(Dataset records)
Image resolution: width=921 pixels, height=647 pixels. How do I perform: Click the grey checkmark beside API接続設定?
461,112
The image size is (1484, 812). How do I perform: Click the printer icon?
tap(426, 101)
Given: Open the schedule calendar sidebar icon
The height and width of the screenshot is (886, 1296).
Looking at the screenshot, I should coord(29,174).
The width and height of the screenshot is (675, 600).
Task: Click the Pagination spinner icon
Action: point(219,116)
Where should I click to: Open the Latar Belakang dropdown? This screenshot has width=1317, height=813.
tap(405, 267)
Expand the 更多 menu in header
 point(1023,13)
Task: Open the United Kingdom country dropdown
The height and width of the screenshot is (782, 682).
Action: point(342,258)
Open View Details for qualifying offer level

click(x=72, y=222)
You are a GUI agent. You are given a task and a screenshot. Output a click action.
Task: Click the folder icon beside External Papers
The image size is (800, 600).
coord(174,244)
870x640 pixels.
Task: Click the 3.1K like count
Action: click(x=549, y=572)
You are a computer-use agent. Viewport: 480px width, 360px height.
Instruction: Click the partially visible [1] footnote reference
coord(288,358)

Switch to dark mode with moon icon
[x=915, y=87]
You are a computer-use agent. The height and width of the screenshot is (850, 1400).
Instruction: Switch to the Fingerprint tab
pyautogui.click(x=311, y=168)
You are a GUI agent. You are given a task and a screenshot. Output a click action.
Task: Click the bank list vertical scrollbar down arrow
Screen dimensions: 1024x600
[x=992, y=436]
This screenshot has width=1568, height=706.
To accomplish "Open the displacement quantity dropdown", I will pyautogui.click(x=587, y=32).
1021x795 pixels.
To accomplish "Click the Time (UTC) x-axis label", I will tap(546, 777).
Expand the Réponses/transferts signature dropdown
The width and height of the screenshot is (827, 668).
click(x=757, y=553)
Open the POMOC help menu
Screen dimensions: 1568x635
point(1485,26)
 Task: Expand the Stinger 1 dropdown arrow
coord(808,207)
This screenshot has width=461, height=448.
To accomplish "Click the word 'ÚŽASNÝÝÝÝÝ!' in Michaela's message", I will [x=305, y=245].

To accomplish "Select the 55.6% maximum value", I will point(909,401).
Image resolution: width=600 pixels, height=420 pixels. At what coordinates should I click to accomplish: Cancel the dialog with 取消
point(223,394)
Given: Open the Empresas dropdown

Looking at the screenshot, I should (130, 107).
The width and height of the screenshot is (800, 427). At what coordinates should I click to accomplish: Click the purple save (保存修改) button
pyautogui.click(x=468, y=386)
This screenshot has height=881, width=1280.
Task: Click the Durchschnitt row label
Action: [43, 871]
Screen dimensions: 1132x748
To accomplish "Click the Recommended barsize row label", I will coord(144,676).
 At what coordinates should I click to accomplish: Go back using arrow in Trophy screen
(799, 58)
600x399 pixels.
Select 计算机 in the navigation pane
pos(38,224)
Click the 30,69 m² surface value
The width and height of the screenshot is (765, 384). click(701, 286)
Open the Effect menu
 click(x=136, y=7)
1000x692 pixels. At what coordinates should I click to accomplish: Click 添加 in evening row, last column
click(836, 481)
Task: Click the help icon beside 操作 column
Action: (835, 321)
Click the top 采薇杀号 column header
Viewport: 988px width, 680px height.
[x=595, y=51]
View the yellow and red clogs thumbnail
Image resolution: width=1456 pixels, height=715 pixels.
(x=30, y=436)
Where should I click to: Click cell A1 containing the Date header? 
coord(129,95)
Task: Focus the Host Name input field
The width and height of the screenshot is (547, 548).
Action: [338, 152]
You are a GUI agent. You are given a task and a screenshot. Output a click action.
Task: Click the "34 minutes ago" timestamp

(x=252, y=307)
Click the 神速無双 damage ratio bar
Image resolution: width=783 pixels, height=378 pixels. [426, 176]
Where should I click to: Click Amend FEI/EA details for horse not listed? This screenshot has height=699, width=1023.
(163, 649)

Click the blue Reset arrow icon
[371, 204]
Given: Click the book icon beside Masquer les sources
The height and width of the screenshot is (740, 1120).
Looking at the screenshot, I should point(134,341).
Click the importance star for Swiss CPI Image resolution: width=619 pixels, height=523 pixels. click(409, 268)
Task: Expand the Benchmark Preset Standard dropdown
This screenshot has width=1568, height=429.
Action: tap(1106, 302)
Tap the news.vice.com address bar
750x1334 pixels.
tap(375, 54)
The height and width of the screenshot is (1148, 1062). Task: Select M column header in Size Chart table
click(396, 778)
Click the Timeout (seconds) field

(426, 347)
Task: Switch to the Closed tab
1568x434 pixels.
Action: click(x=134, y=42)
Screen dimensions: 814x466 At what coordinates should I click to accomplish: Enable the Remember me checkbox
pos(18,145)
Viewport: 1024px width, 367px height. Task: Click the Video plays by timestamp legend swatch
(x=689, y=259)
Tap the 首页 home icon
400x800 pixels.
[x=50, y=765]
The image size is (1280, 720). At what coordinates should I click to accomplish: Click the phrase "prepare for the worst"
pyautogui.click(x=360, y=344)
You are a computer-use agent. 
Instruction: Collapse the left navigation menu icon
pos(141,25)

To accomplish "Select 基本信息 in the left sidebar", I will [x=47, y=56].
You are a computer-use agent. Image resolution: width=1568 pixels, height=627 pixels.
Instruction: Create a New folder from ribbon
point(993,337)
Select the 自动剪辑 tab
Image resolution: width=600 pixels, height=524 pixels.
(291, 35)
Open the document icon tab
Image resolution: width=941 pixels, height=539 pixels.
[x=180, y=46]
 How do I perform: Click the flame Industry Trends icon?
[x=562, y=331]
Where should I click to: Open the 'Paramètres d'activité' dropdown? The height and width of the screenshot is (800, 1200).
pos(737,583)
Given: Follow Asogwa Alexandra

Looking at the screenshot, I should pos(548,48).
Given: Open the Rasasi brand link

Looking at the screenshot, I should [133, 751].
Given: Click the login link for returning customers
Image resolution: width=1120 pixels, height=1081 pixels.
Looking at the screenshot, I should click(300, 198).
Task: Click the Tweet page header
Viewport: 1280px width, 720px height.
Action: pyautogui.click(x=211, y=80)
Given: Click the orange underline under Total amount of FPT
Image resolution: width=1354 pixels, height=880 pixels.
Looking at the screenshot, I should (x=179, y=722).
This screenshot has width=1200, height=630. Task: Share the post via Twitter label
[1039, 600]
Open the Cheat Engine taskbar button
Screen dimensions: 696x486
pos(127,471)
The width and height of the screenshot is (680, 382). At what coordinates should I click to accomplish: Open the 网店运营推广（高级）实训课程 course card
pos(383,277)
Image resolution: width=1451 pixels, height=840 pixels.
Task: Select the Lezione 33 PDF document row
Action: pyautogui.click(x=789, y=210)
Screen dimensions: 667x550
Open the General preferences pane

What this task involves —
Filter the entries down to the lines with the word "computer" in them, and copy those lines.

Answer area —
You are a computer-use agent. Viewport: 480px width, 360px height.
You are a computer-use agent. The height and width of the screenshot is (850, 1400).
You are a computer-use agent. 
You are a computer-use agent. Image resolution: width=1568 pixels, height=627 pixels.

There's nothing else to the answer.